[How to complete this task] Please return only the lines from the one holding "The image size is (761, 528)." through the one holding "Task: Open the help question mark icon", exactly as they appear in the records below, both ends included.

[Supplied material]
===

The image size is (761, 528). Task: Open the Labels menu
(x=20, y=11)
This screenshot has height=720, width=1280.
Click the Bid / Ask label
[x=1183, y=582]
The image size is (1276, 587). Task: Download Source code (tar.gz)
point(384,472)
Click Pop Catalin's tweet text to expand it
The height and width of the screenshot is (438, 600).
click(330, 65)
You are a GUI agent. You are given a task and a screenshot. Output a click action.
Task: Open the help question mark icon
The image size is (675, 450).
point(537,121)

===

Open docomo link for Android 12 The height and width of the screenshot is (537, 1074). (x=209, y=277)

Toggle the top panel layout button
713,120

===

[Your response]
The image size is (761, 528). Task: Open the Labels menu
(x=20, y=11)
This screenshot has height=720, width=1280.
Click the Bid / Ask label
[x=1183, y=582]
The image size is (1276, 587). Task: Download Source code (tar.gz)
point(384,472)
Click Pop Catalin's tweet text to expand it
The height and width of the screenshot is (438, 600).
click(330, 65)
You are a GUI agent. You are given a task and a screenshot. Output a click action.
Task: Open the help question mark icon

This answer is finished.